-------- EXCERPTED DATA --------

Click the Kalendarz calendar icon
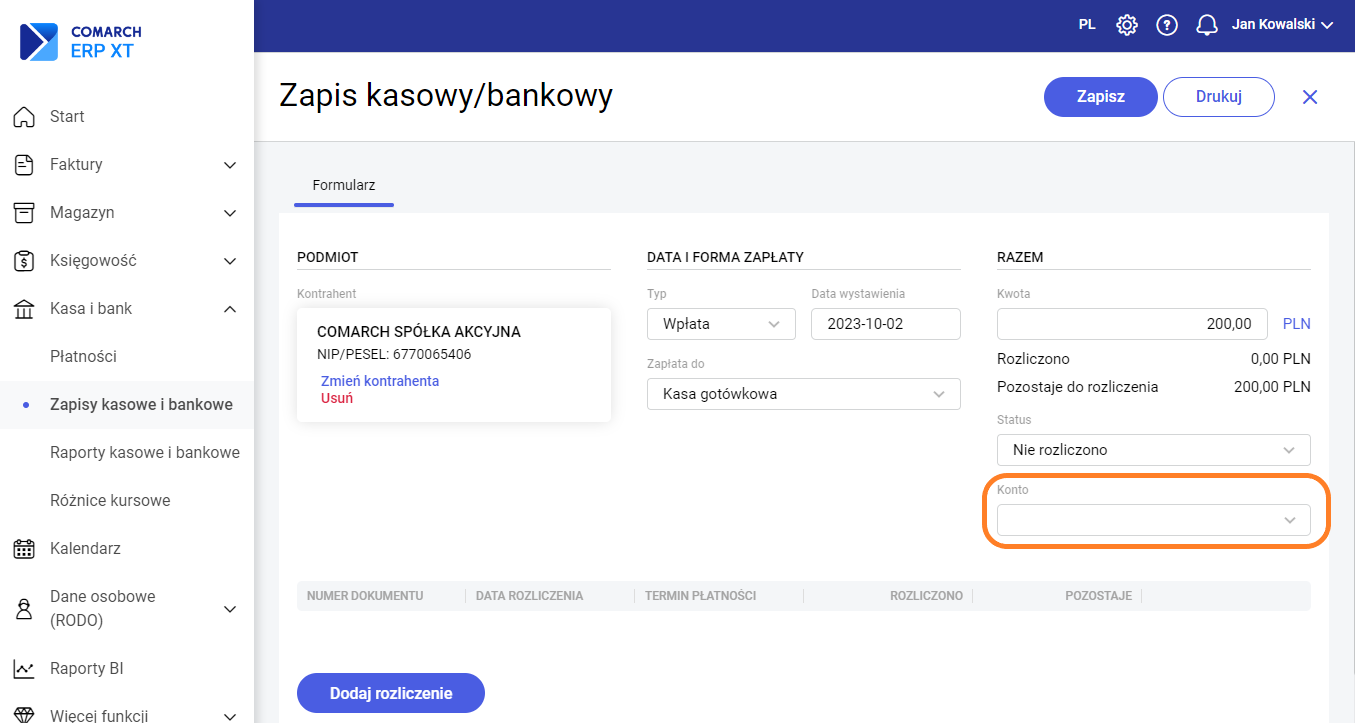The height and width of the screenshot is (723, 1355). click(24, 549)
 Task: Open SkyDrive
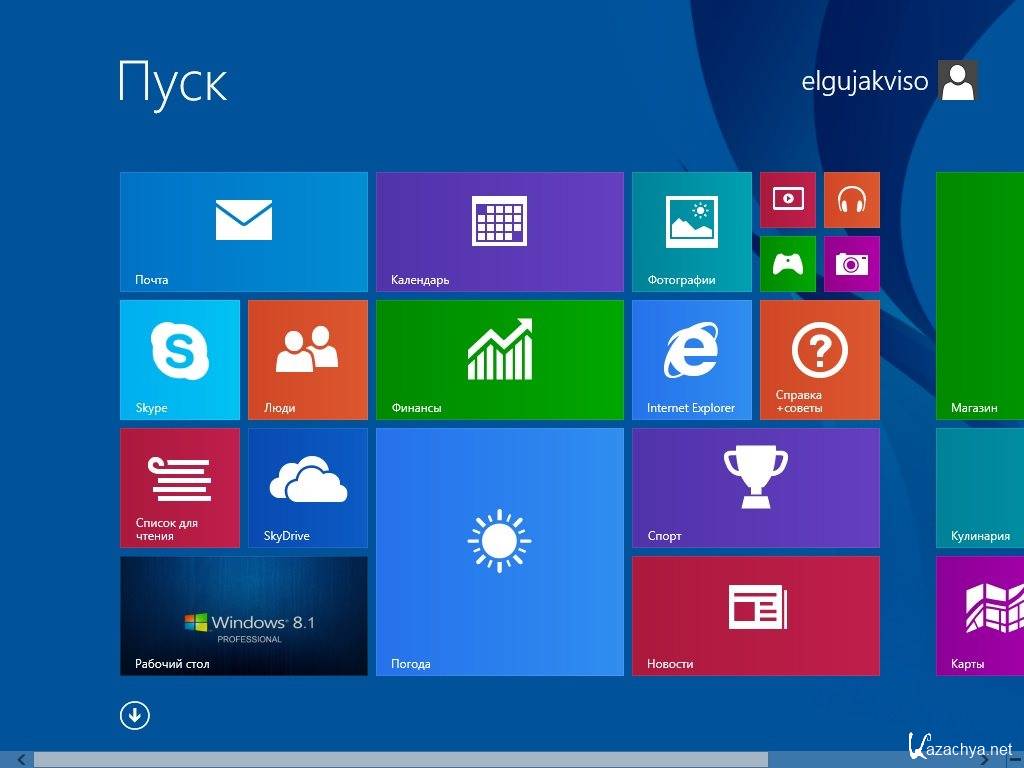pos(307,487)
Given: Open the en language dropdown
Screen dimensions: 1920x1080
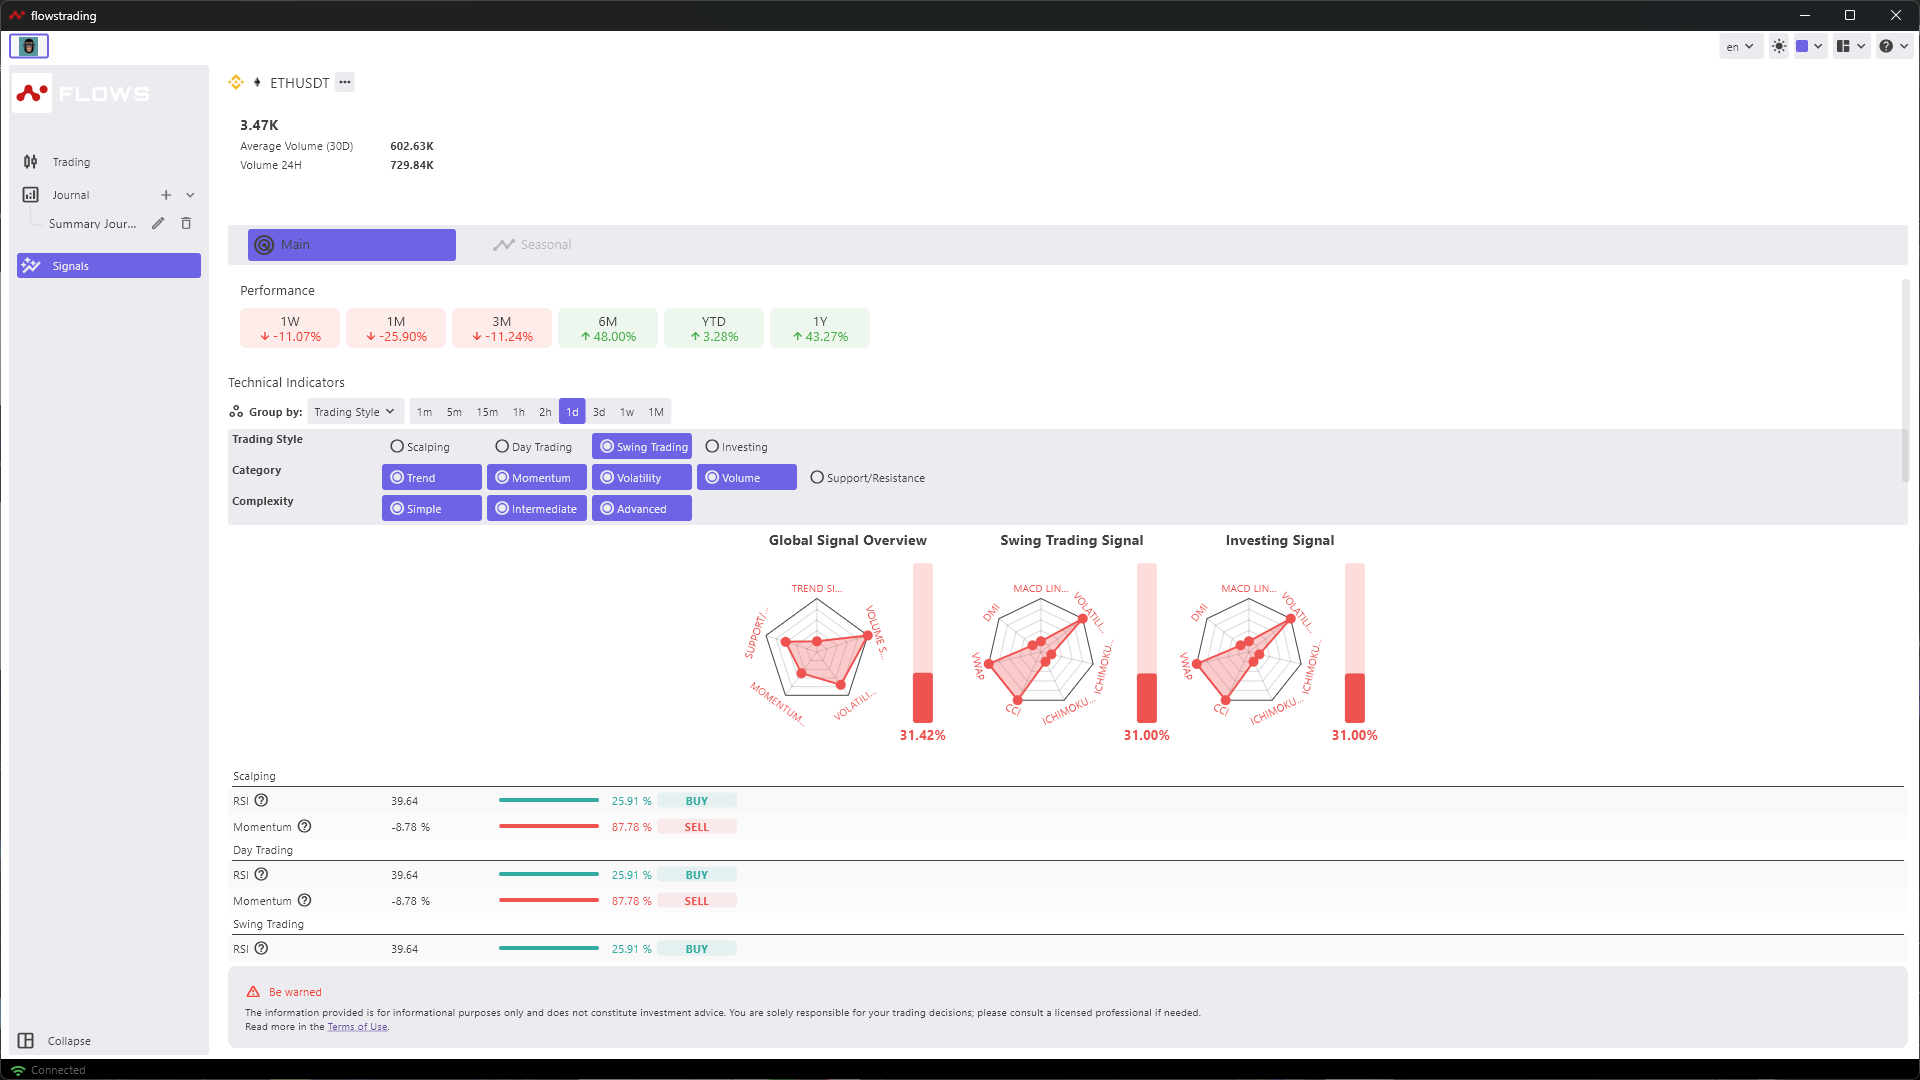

--------

* TASK INSTRUCTIONS
Find every line in the entries above that contains the word "Open" and copy each one in full. Match capitalization exactly.

* RESPONSE TO THIS TASK
 Task: Open SkyDrive
Given: Open the en language dropdown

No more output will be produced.